We’re first introduced to Judd Altman (Arrested Development‘s Jason Bateman) as he works at his fast-paced job as a radio show producer in bustling New York City. His day is going so well and he gets along so swimmingly with his coworkers that we know the other shoe is bound to drop. Judd comes home from work early to surprise his wife (Mad Men‘s Abigail Spencer), which he certainly does as he catches her in flagrante and mid-coitus with Judd’s obnoxious boss, the radio show host Wade Beaufort (Parenthood‘s Dax Shepard). Judd’s understandably crushed and quickly retreats to those standard pop culture signifiers of a deep funk – lying prone on a couch with the shades drawn, growing a pity beard while surrounded by empty takeout containers. His week goes from bad to worse when his sister Wendy (30 Rock‘s Tina Fey) calls with the news that their father has passed away after a battle with an unspecified illness.
And so the Altman clan is reunited at their childhood home in upstate New York to mourn their fallen patriarch. Rounding out the family are: eldest brother Paul (House of Card‘s Corey Stoll), Paul’s wife Annie (Transparent‘s Kathryn Hahn), young black sheep Phillip (Girls‘ Adam Driver), the aforementioned matriarch Hillary (The Newsroom‘s Jane Fonda), and some other folks who barely register. But wait, there’s more! Taking up additional screen time are (deep breath): the young and wannabe hip Rabbi “Boner” (Parks and Recreation‘s Ben Schwartz), the alluring local girl Penny (Damage‘s Rose Byrne), the damaged and sincere Horry (Justified‘s Timothy Olyphant), kindly neighbour Linda (Grey’s Anatomy‘s Debra Monk), and Phillip’s wise girlfriend Tracy (Friday Night Lights‘ Connie Britton). Whew. Post-funeral, Fonda’s Hillary declares to her adult children that their father’s dying wish – despite being an atheist – was to have them sit Shiva, beginning a week of revelations, reignited romances, and maybe, just maybe, some new life directions for these wacky kids.
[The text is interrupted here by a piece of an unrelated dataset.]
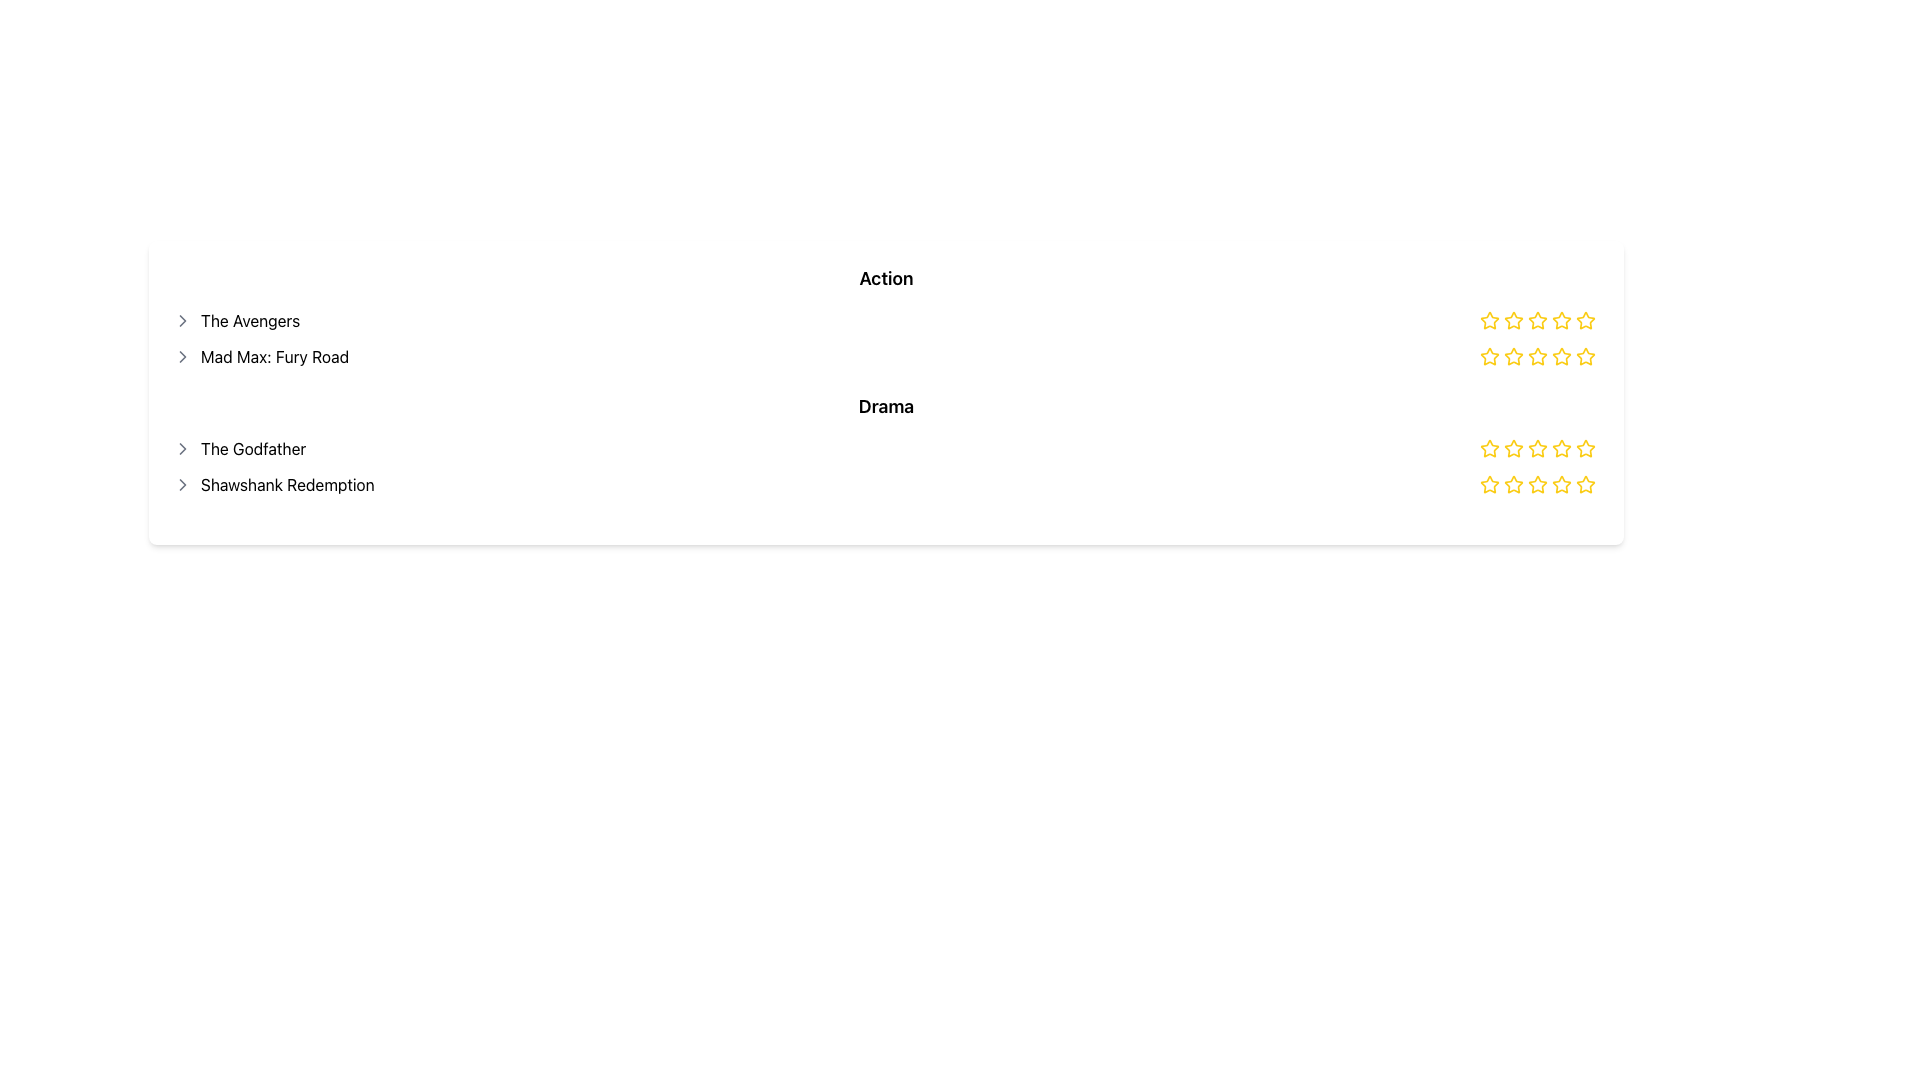 The image size is (1920, 1080). Describe the element at coordinates (1512, 354) in the screenshot. I see `the second star` at that location.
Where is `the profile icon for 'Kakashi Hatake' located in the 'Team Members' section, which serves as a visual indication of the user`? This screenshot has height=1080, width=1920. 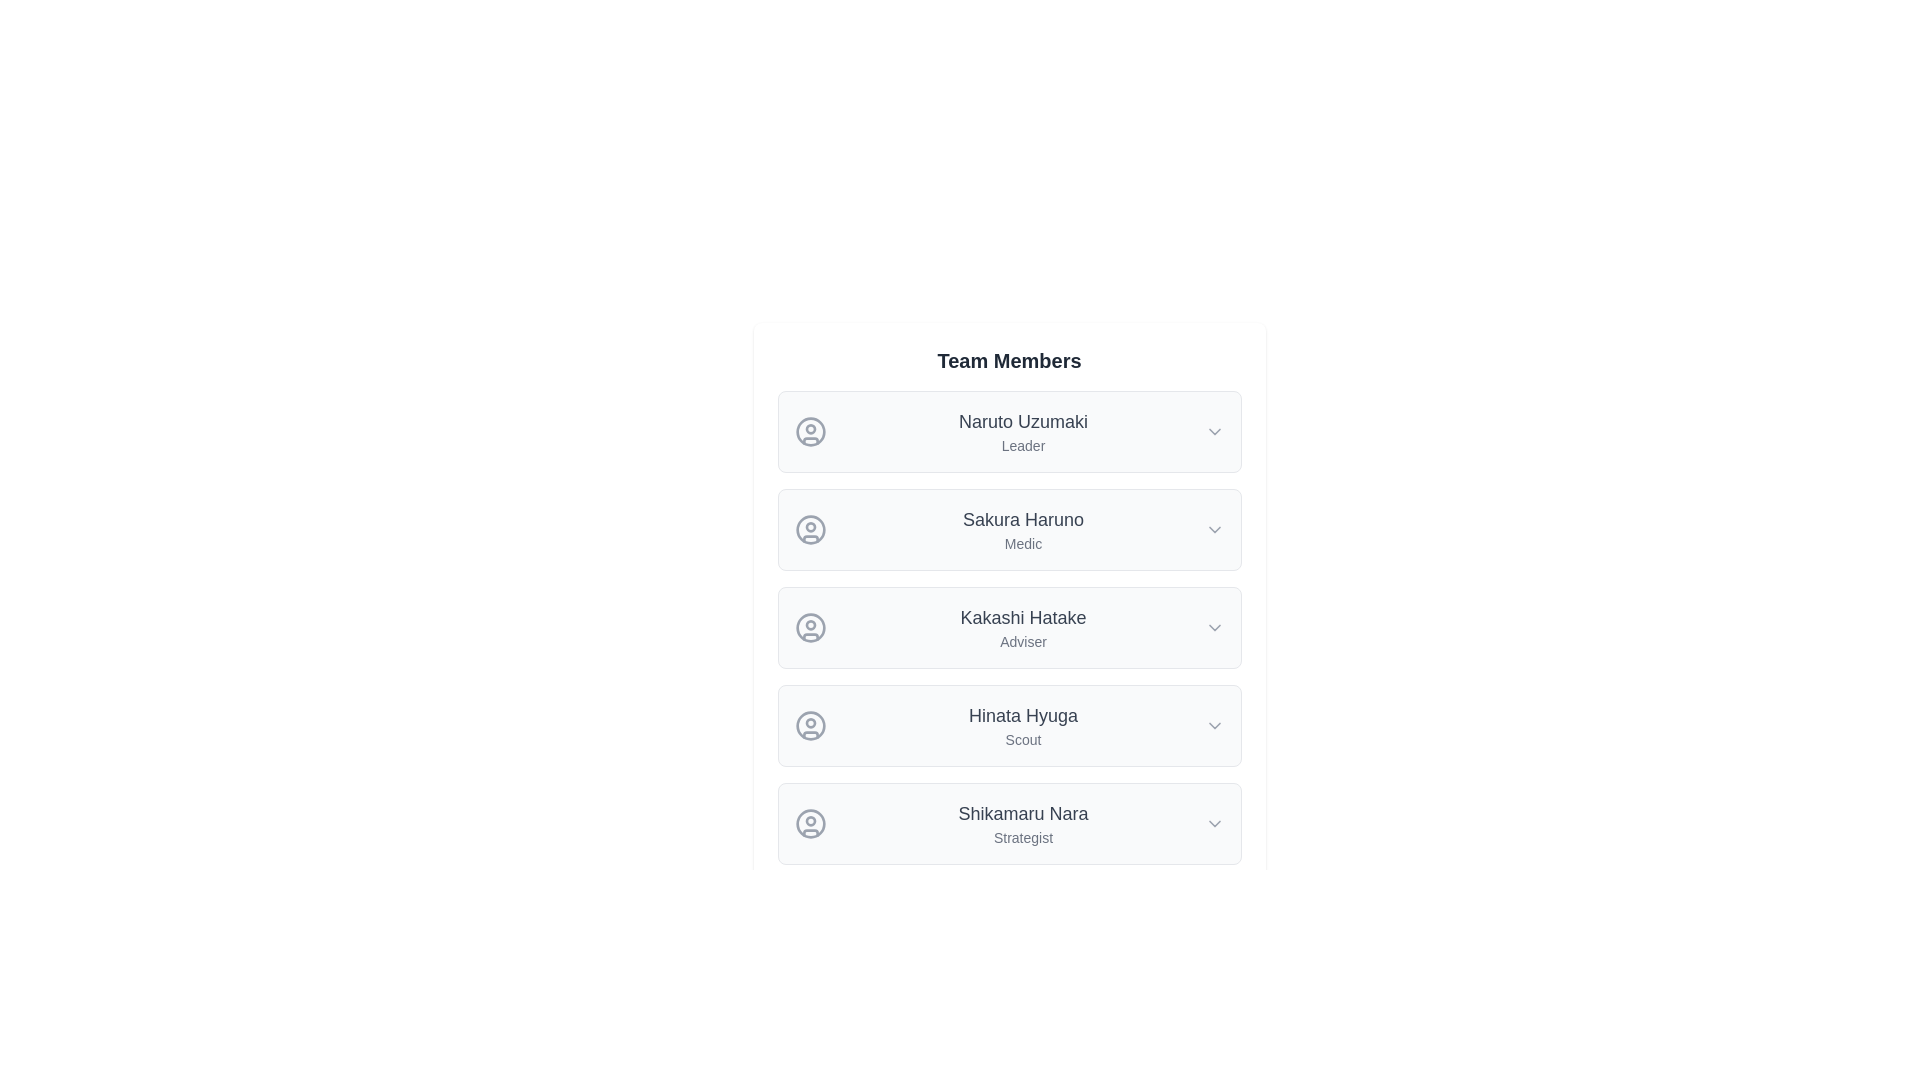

Screenwriter Jonathan Tropper adapts from his novel of the same name, and has the unenviable task of wrangling the myriad characters and relationships into a cohesive whole. The script seems to be aiming for naturalistic and overlapping dialogue, a la the improvised likes of Altman or Cassavetes, but ends up wringing false for the most part despite committed performances. It’s hard to truly believe in these characters and the troubles they face when there’s no meaningful empathy generated. Bateman fares the best, aging into the world-weary role well and wringing some pathos out of sometimes just his watery eyes. Unfortunately, the latter half of the film is full of these huge emotional beats that are meant to hit with the force of a sledgehammer but generally fall short. The recent August: Osage County is a fine, if slightly histrionic, example of similar material executed with more impact and finesse.
Ultimately it’s the tone that’s most off in This Is Where I Leave You. The comedy is not particularly funny (the obligatory scene of long time abstainers getting high is cringe inducing), while the drama doesn’t coalesce into anything that can elicit a strong response (these characters are facing some really mundane issues, and at least have the benefit of a large and loving family to fall back upon). The large cast is deserving of better material, and for the most have been given it in their small screen roles. Pedestrian and unmoving, This Is Where I Leave You is best left unwatched. For real family drama you’re better off with Death at a Funeral, August: Osage County, or letting your mom comb through your text message history.